Add SBOMs

[stevehipwell]

@amouat could you demonstrate how to correctly add SBOMs, specifically for the runner pattern?

[amouat]

Hey Steve!

I'll add it to the list, but it shouldn't be too much work. Honestly Syft works pretty well, even with images (like Chainguard) that already have SBOMs.

[stevehipwell]

@amouat what I was really interested in was if you'd recommend adding a SBOM for the manifest and if so how you'd do it (merge the two platform SBOMs or create a SBOM with dependencies)?

[amouat]

I can tell you what we do here, but I'm not sure if that's the best recommendation.

We have separate SPDX documents for the index and platform specific images. This does sometimes cause confusion. For example, if I naively get the SBOM for the python image:

cosign download attestation --predicate-type=https://spdx.dev/Document cgr.dev/chainguard/python:latest-dev | jq -r .payload | base64 -d | jq

It will look largely empty as it is only the manifest for the index.

What you really want is the platform specific image e.g:

cosign download attestation --platform linux/amd64 --predicate-type=https://spdx.dev/Document cgr.dev/chainguard/python:latest-dev | jq -r .payload | base64 -d | jq 

I would venture that merging two platform specific images into one SBOM is a bad idea, as those images may be very different and have different versions of packages, with vulns only being present in one of them. And those vulnerable versions of packages may never hit the host if it's for a different platform.

[stevehipwell]

@amouat that sounds logical, and a SME should be able to make this pattern work correctly by understanding the OCI spec, the target platform(s) and then running multiple commands.
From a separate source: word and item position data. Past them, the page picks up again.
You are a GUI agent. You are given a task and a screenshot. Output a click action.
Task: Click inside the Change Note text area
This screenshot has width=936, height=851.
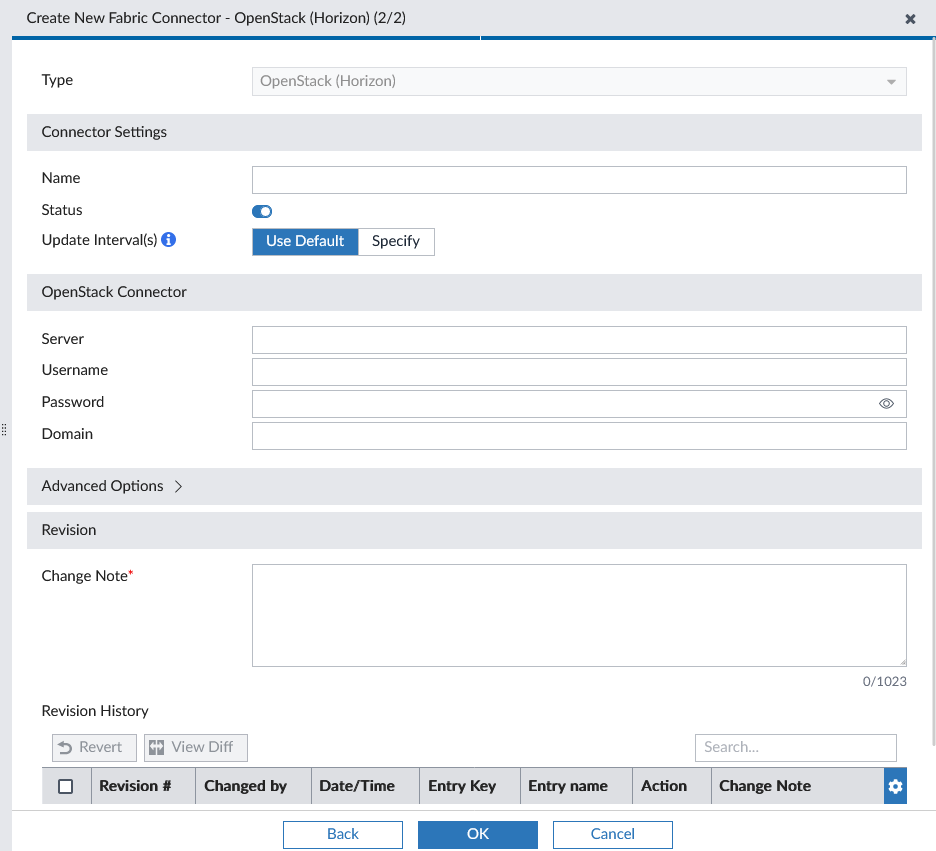579,614
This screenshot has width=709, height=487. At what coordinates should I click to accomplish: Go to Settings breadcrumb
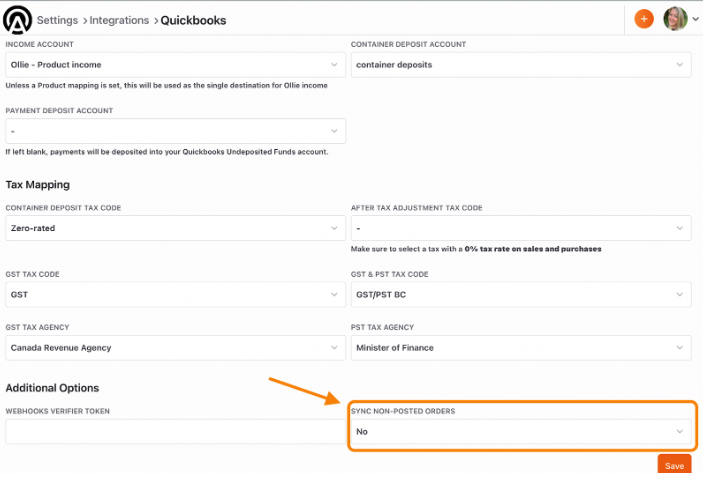click(57, 20)
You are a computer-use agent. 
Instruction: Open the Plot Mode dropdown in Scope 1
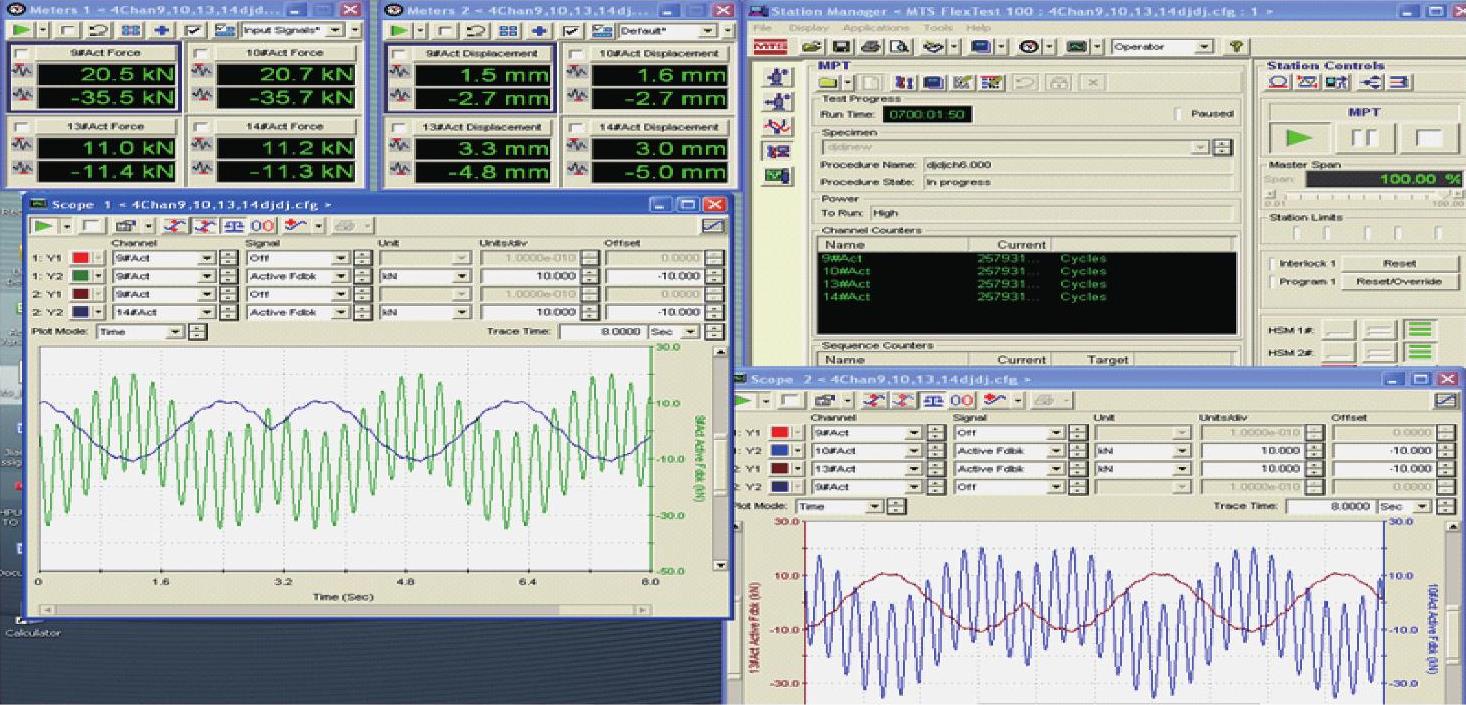tap(176, 332)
But if we work back from the fact that most images are referenced from the manifest rather than the platform specific images, we have an issue that any command targeting the manifest isn't going to work as expected. IMHO a manifest should have a SBOM representing all platform image dependencies the same way a package SBOM contains all dependencies (last time I spoke to Dan this was where I thought you were going). Given a manifest SBOM representing the worst case scenario the end-user UX is improved and the potential for false negatives is significantly mitigated.

From an end-user perspective, not finding a SBOM for a manifest is likely to result in one of three outcomes; thinking a SBOM doesn't exist, finding a single platform specific SBOM, or finding all platform specific SBOMs. Only the third case here is "safe" and as it requires SME knowledge it's not what I'm getting at here. The first case may cause scanning to be ignored entirely, or it may result in the same outcome as the second case (but potentially with a poorer quality SBOM). The problem with the second case is that it's likely to result in a level of certainty about the "image" that doesn't reflect reality; there are potentially other platform images in the manifest that haven't been scanned and that could be run.

Checking the manifest attestation would help detect some scenarios here, but as the end-user has had to target the platform specific image for the SBOM what are the odds that they will do the same for the attestation?

TL;DR - Without manifest SBOMs "platform confusion" supply chain attacks may be hard to detect.

[amouat]

Those are all fair points. Let me see if I can get more information for you.

[amouat]

I talked to a couple of people. We probably don't want to change the index SBOM, as people would complain that it has entries not present in their image. Note that the SBOM does have a relationships element which links to the platform specific SBOMs.

I would like to say there is a tool you can use to create a "mega SBOM", but I don't think anything does it out-of-the-box; you'd have to merge the platform specific SBOMs.

In your case you might well find syft is the best tool; you'll get good results on our images and it will create SBOMs for the host platform by default.

[stevehipwell]

I've seen the relationships pattern but when I look at the current Chainguard public images I can't see one being created? And AFAIK no tooling currently supports using a SBOM with this pattern? Logically if I pass the manifest SBOM to grype I'd expect it to scan all related SBOMs (maybe with a flag required).

There is also a multi-platform image SPDX semantic pattern (which I think originated from Chainguard). I think it's meant to do the same thing as above but I haven't looked into it for awhile.

I'm not aware of any tools which currently support creating SBOMs of either type (I assume apko does but let's ignore that for now)? Or using them for scanning?

Ref: anchore/syft#1683

[amouat]

Sorry, I thought I'd replied to this.

The code from apko to generate the SBOM is here I think: https://github.com/chainguard-dev/apko/blob/main/pkg/sbom/generator/spdx/spdx.go#L601

I'm not aware of other approaches or solutions to this.

If you have further questions or asks let me know and I'll do my best to get an answer.